The others were talking amongst themselves, and Byron seemed to be mulling the idea over in his head. Eventually they quieted, nodding to each other and Byron. “So is this what we want to do?” They all nodded, except for Justin and Elliot. Byron stared at the pair until Justin gave a short, sharp nod. Elliot though returned Byron’s gaze coolly, not indicating one way or another. Finally the man uncrossed his arms and stood up. “Very well. Tomorrow night, we go out. Together, as a family. We go to the largest, most public Bloodbar, and we make sure we get noticed.” He ended the meeting by climbing back up the stairs and heading back to his room. The others started to drift off to their own rooms also.
Finally Elliot and Justin were the only two left. The older boy caught something in Elliot’s expression and jumped up, tugging at his hand. “Come on, I wanna show you something.” He guided him through the factory, slipping past the cleared away catwalk, and down the corridor that had been opened up. Elliot remembered taking the same route to escape the day he’d awakened in his cell. But they didn’t take the door he’d used that time to escape. Instead, Justin led him through another heavy door, and up a winding staircase. Three stories later, they stood on a landing, the door to the third level behind them, and a rusting metal ladder hanging before them.
Justin went first, forcing open the trap door at the top despite its rusted hinges. When Elliot followed him, he emerged into a small circular room, rounded by glass windows, though most of the panes had fallen out. Ahead, the view wasn’t much, just more factories and brown-zones stretching out, but when he turned to find Justin, his breath caught.
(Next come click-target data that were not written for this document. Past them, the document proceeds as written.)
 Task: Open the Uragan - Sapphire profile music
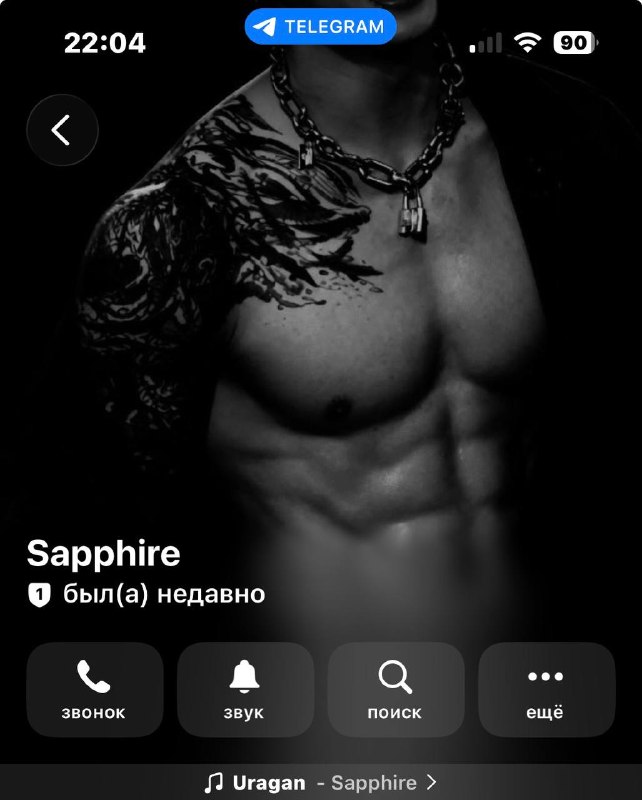[321, 782]
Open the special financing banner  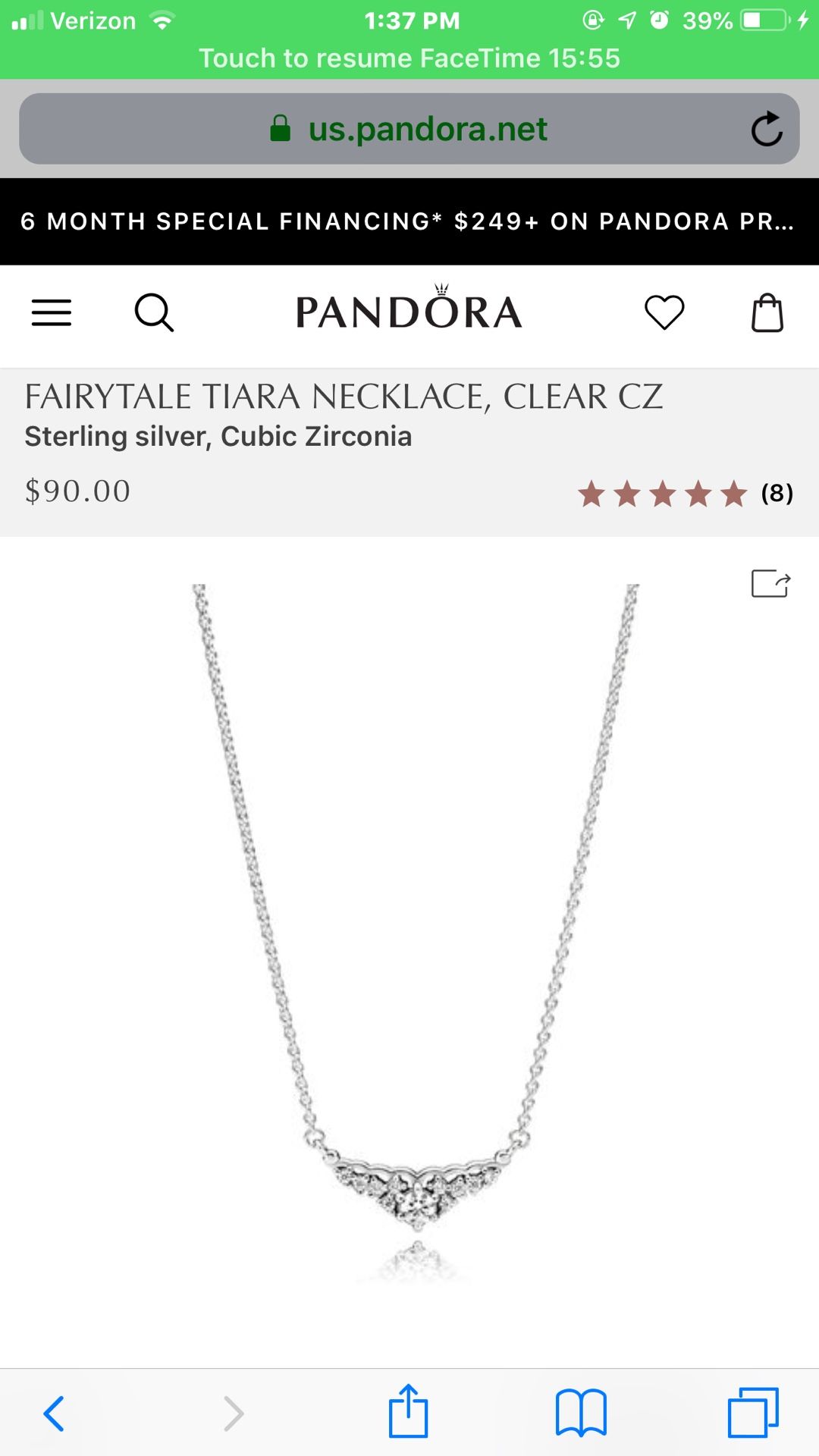(410, 221)
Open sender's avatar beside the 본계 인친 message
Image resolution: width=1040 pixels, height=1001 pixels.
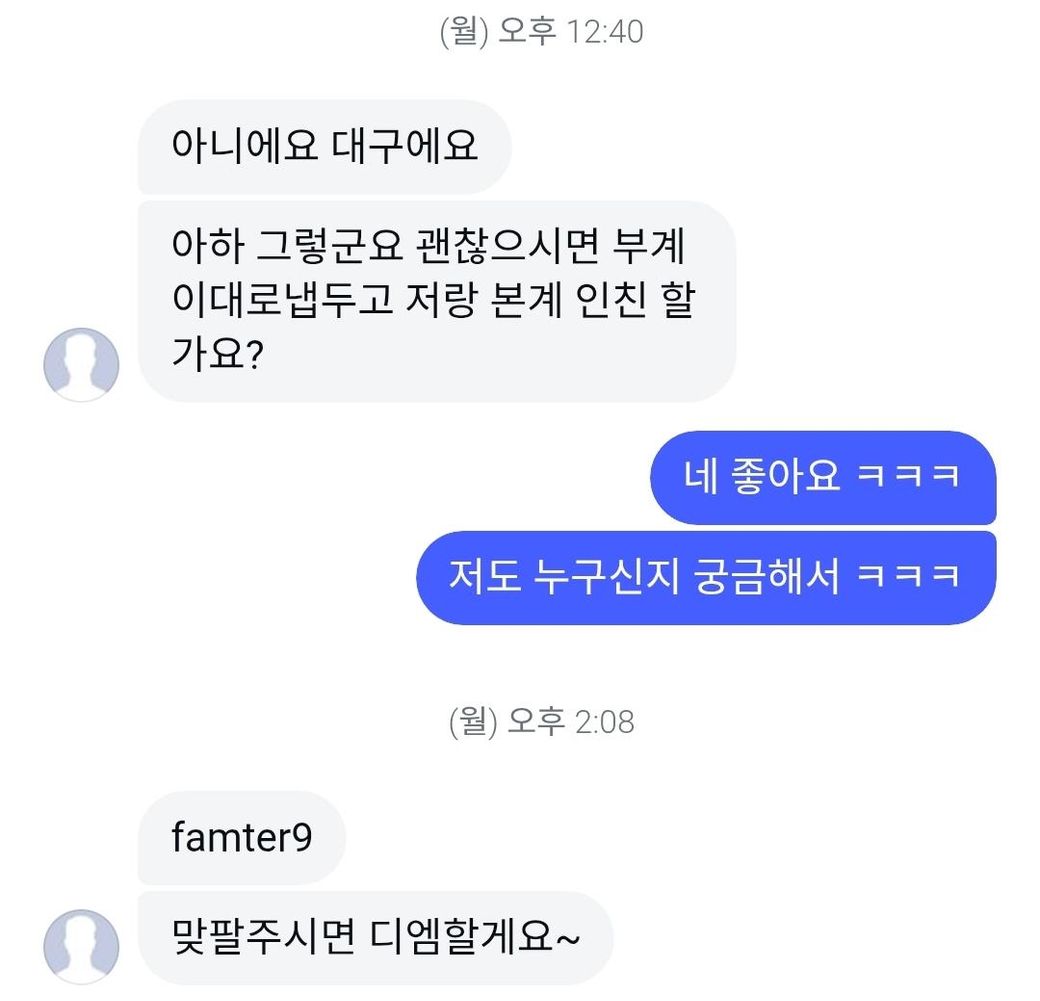click(81, 365)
The other view cascaded out over the city, lights glimmering like jewels in the night. Justin pulled him close and stood behind him, his arms wrapped around his midriff and his chin resting on Elliot’s shoulder as they gazed out.
“What are you thinking?” He asked softly.
Elliot sighed. His arms moved to find Justin’s and wrapped over them. “If they’re wrong about this… if your government doesn’t care, I could be dead tomorrow night.”
Justin breathed in deeply and grazed his lips against his neck. “Then there’s something I want to tell you tonight.”
Elliot waited patiently as the seconds ticked past; the only sound their breathing and the distant noise of traffic.
“I know I’ve only known you for a few weeks now,” Justin’s voice trembled, and his arms squeezed Elliot tighter to his own body. “But I think I’m falling for you.”
“Justin… I…”
He shushed him silent. “You don’t have to say anything. I just wanted to tell you.”
“OK.”
They stayed that way for several hours, nestled together, arms holding one another, looking out over the city. Only when the sky started to lighten did they move, heading back down to Justin’s bedroom where they curled up together and sleep overtook them. And for the first time, in a very long time, Justin dreamed of something other than the brothers.